((

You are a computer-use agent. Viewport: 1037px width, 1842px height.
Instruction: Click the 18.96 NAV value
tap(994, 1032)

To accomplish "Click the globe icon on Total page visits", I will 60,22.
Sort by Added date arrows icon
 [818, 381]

))
((

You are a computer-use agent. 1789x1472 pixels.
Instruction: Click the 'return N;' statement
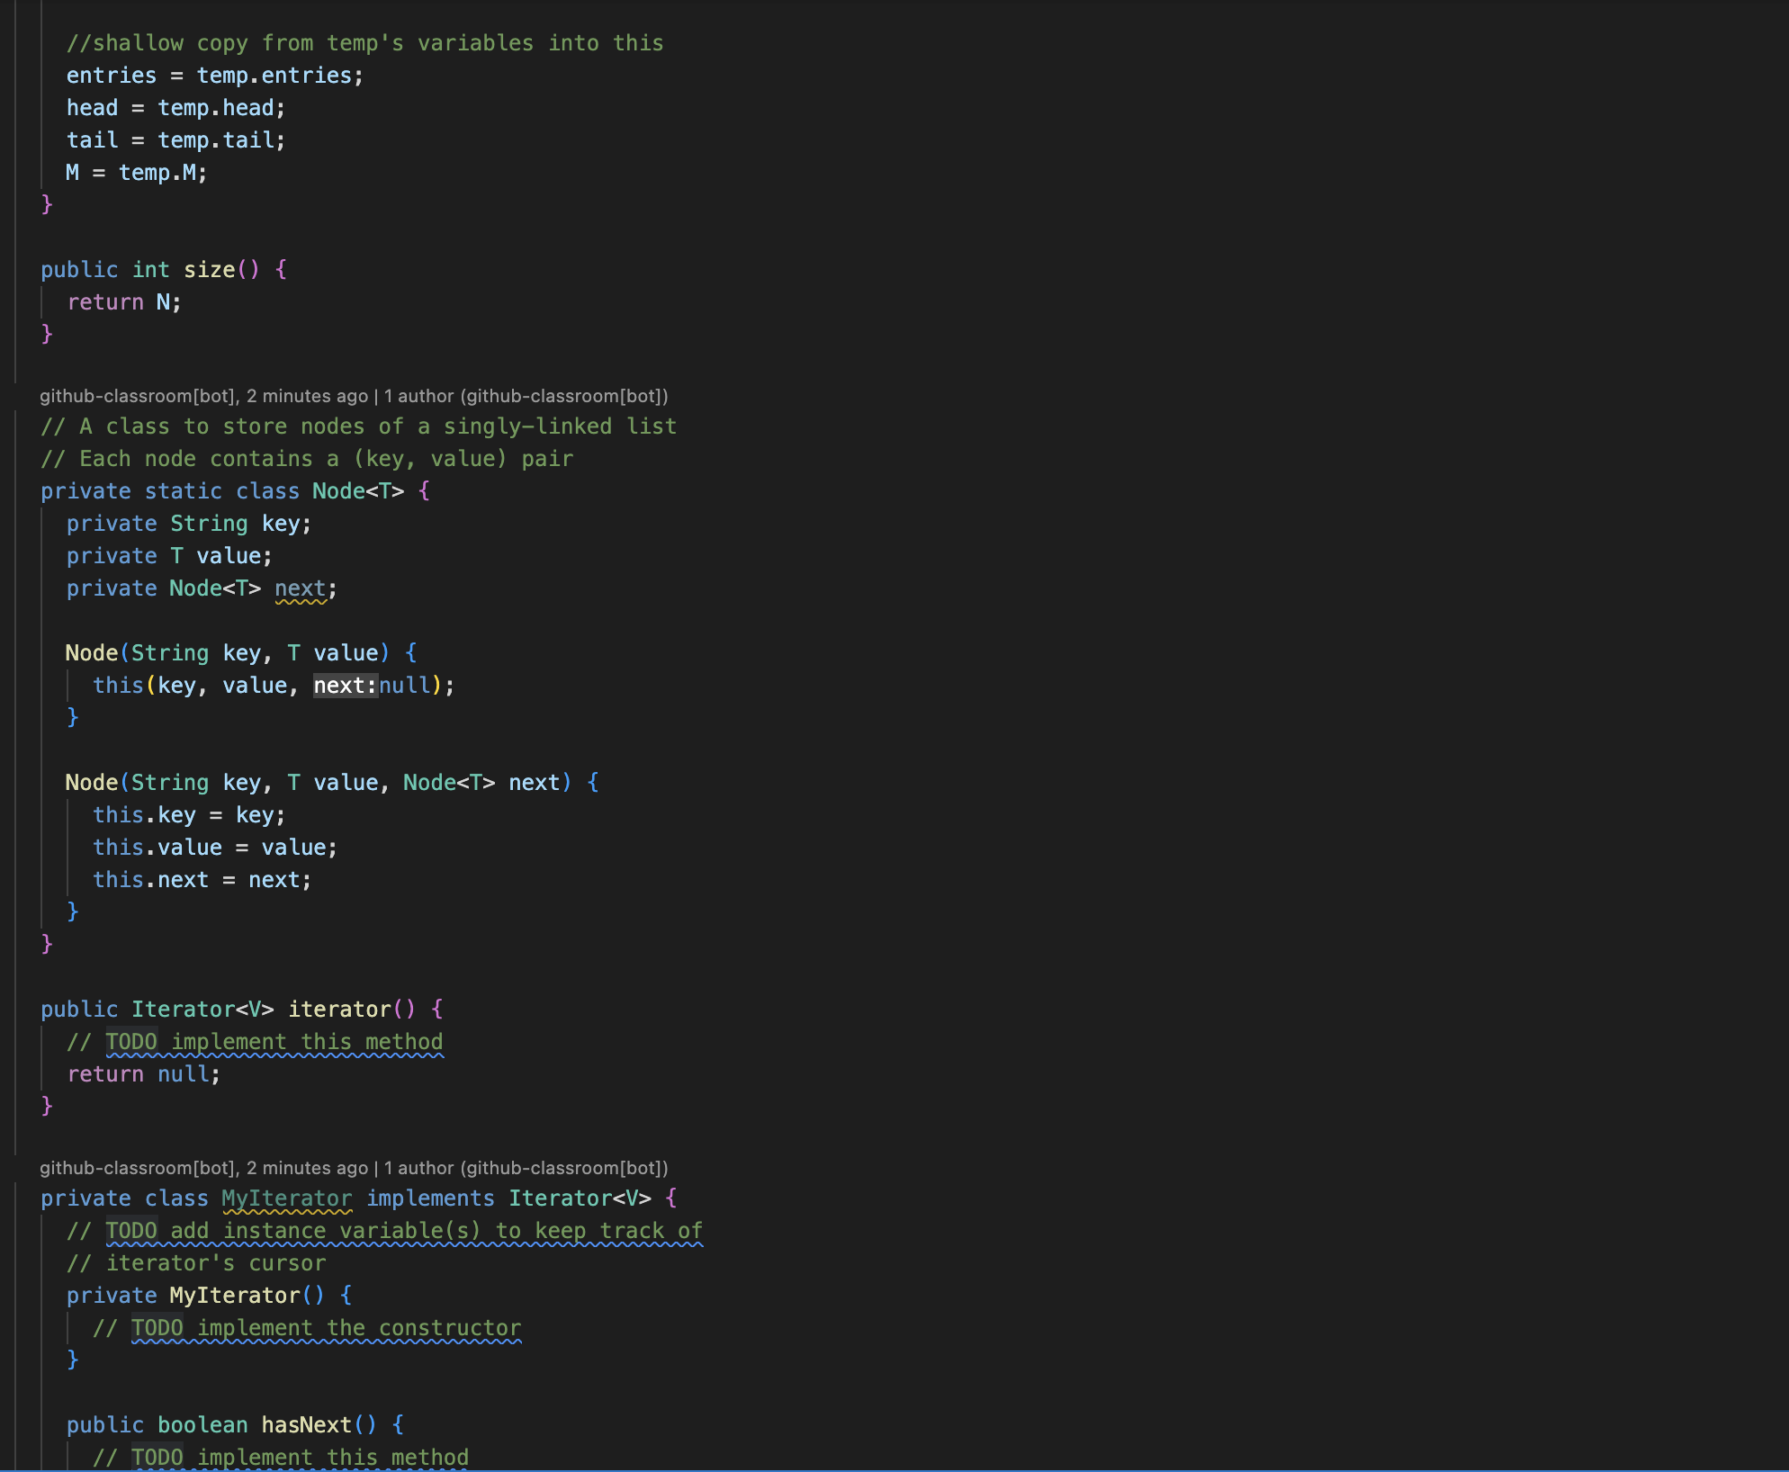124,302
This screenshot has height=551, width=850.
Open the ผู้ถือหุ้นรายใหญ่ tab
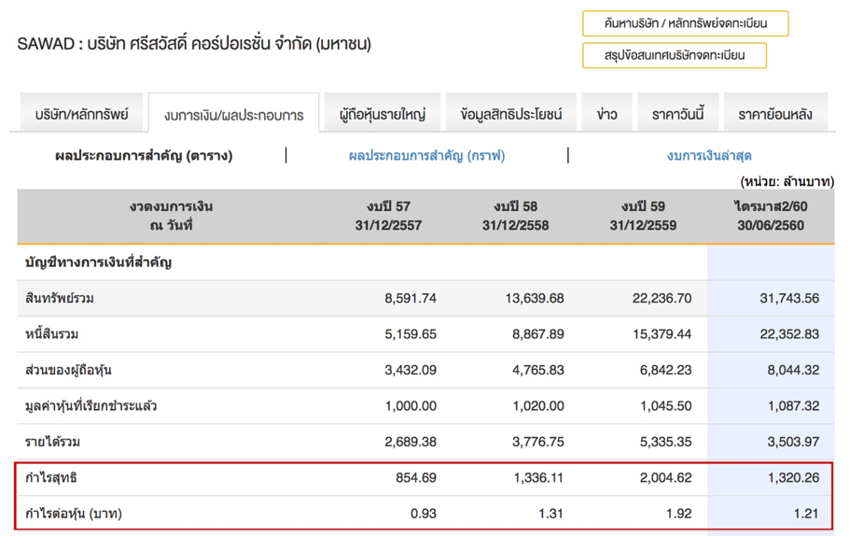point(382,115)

))

- **Problem to work on**:
Recast everything from the line containing "You are a computer-use agent. 1789x1472" down to the line containing "point(382,115)", both included, as a Markdown table with the columns Row and Line, giving each line its own numbered row. Leave out blank lines and omit the pictures.

- **Reply**:
| Row | Line |
|---|---|
| 1 | You are a computer-use agent. 1789x1472 pixels. |
| 2 | Instruction: Click the 'return N;' statement |
| 3 | 124,302 |
| 4 | This screenshot has height=551, width=850. |
| 5 | Open the ผู้ถือหุ้นรายใหญ่ tab |
| 6 | point(382,115) |